“The good thing about Science,” TV science evangelist and astrophysicist Neil deGrasse Tyson tweeted in 2013, “is that it’s true whether or not you believe in it.” Protesters at the “March for Science” used versions of the phrase to rebuke a presidency that denied climate change and, later, suggested that injecting bleach might cure coronavirus. Some of their signs proclaimed WE <3 EXPERTS! Now, in the first months of the Biden presidency, liberals are once again cheering an administration that “believes in science.”
Or, as it is often phrased, “the science”—not so much particular scientific research but the very idea of it: the acceptance of universal, rational objectivity as the basis for our interactions with the natural world. It’s an undoubtedly worthy ideal, promising relief from the mendacious posturing of so much American political discourse.
The problem, though, is that “the science” is never objective; it has always been vested with the highly subjective concepts of expertise and authority. “Following the science” once meant diagnosing slaves who tried to escape bondage with drapetomania, a mental disorder the Southern physician Samuel A. Cartwright believed afflicted fugitives, or confining a “hysterical” woman in her room for months on end, as the pioneering neurologist Silas Weir Mitchell recommended.

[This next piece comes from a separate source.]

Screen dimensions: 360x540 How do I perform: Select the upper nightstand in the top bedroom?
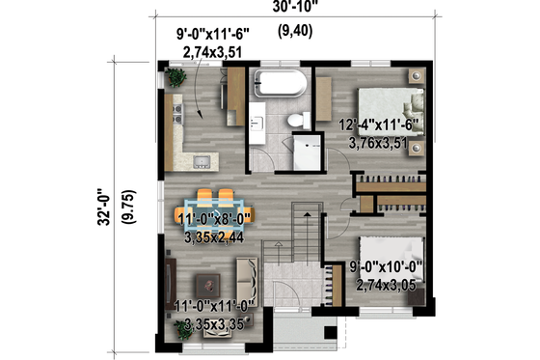click(x=415, y=75)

Today, in our more enlightened times, listening to the science sometimes means listening to the doctors who systematically undertreat pain in their Black patients.
In these cases, experts have lent scientific authority to political orders that treated white supremacy and patriarchy as natural facts. As the academic Britt Rusert has shown, science has been a powerful weapon of dispossession, sanctioning slavery, segregation, and colonial conquest. This history, she writes, should remind us that “science is not inherently ‘good’ or ‘real’; its claims to and on reality are constructed like all forms of knowledge.”
The current debates around school reopenings are a case in point. Teachers’ unions have demanded that adult school staff be vaccinated before they resume teaching. Critics like Chris Christie, the former New Jersey governor, and Marc Thiessen, a former GOP speechwriter, claim that approach goes against “the science,” citing studies that suggest K-12 schools tend not to disseminate the virus to the families and neighbors of students and staff. (CDC scientists have also recommended social distancing, masking, and regular testing in schools—but, as teachers know, no amount of scientific evidence showing the importance of such measures will be able to summon the funding necessary to implement them.)
“The science,” therefore, says many things, and it says it in many voices. But Thiessen, Christie, and others seem to believe science is like the Force: a singular, unimpeachable Truth, ender of debates and vanquisher of ideological enemies. Those dreaming of a bipartisan consensus that will transcend politics won’t find it in a lab coat, however: Science, it turns out, is just another bunch of arguments.